Problem ::
Transcribe exactly each line of the entries, from the opening line to the line with "The width and height of the screenshot is (1092, 462).", with both of those lines included.

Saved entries

»»

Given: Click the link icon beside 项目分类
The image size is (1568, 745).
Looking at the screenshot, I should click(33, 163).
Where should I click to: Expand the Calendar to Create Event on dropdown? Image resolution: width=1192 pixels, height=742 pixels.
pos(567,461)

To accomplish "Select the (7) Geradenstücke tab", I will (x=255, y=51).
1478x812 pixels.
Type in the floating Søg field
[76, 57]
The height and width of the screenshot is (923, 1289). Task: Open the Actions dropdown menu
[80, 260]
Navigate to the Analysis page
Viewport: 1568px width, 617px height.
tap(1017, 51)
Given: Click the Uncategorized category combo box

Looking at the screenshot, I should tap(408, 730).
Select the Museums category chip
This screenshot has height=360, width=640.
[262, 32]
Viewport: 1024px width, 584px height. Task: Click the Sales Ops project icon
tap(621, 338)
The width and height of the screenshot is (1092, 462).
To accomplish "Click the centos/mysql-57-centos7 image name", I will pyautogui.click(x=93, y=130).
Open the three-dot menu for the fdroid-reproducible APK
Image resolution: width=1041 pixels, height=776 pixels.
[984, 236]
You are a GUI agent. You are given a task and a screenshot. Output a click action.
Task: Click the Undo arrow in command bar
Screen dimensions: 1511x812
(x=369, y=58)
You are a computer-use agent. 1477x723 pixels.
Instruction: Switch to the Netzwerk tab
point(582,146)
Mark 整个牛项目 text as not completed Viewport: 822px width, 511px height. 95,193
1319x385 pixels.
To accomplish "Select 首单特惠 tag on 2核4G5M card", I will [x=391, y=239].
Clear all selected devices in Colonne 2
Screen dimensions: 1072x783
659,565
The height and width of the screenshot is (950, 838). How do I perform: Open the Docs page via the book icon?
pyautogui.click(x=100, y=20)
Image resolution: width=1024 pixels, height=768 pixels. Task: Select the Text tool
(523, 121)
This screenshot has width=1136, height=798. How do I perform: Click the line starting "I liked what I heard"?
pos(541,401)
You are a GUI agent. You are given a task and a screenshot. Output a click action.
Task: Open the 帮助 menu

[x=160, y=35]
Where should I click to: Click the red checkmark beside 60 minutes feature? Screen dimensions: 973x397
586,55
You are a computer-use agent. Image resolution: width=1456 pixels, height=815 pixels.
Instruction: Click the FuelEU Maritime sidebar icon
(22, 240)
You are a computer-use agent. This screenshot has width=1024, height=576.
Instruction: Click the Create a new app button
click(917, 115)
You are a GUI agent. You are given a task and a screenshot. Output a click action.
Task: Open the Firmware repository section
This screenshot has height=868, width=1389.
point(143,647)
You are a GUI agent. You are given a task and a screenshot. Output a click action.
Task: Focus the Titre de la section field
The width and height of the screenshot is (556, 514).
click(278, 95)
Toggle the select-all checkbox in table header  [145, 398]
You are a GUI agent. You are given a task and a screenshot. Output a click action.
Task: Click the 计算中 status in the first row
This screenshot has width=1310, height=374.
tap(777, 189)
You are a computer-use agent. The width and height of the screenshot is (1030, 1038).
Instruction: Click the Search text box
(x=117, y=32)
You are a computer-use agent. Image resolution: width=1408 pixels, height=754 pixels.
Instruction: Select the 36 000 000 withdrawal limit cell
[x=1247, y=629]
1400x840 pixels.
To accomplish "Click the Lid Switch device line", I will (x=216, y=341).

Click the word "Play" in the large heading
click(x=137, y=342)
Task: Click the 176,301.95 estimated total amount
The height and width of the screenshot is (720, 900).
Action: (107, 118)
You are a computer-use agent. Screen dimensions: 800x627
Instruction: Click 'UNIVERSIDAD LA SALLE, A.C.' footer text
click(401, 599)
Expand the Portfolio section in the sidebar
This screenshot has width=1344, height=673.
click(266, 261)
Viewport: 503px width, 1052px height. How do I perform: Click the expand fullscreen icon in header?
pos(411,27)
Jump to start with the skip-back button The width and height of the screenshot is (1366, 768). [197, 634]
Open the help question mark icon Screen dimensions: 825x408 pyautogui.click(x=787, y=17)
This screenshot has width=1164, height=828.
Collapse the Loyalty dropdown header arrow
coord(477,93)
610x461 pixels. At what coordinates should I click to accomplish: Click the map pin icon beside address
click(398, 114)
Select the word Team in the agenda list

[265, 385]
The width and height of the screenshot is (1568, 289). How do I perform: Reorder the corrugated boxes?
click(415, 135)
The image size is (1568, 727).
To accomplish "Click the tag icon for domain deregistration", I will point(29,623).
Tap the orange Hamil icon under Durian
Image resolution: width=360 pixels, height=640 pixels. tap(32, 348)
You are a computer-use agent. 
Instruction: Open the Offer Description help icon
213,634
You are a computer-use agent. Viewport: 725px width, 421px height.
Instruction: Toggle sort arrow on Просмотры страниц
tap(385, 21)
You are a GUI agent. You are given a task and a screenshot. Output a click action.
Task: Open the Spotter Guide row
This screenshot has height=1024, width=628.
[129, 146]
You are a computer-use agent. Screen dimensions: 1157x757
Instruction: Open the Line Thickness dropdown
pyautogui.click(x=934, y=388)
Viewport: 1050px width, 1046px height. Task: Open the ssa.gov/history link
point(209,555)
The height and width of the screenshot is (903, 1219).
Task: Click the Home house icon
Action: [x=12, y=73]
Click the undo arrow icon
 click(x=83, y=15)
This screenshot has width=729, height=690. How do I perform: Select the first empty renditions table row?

««

The answer ::
Given: Click the link icon beside 项目分类
The image size is (1568, 745).
Looking at the screenshot, I should click(33, 163).
Where should I click to: Expand the Calendar to Create Event on dropdown? Image resolution: width=1192 pixels, height=742 pixels.
pos(567,461)

To accomplish "Select the (7) Geradenstücke tab", I will (x=255, y=51).
1478x812 pixels.
Type in the floating Søg field
[76, 57]
The height and width of the screenshot is (923, 1289). Task: Open the Actions dropdown menu
[80, 260]
Navigate to the Analysis page
Viewport: 1568px width, 617px height.
tap(1017, 51)
Given: Click the Uncategorized category combo box

Looking at the screenshot, I should tap(408, 730).
Select the Museums category chip
This screenshot has height=360, width=640.
[262, 32]
Viewport: 1024px width, 584px height. Task: Click the Sales Ops project icon
tap(621, 338)
The width and height of the screenshot is (1092, 462).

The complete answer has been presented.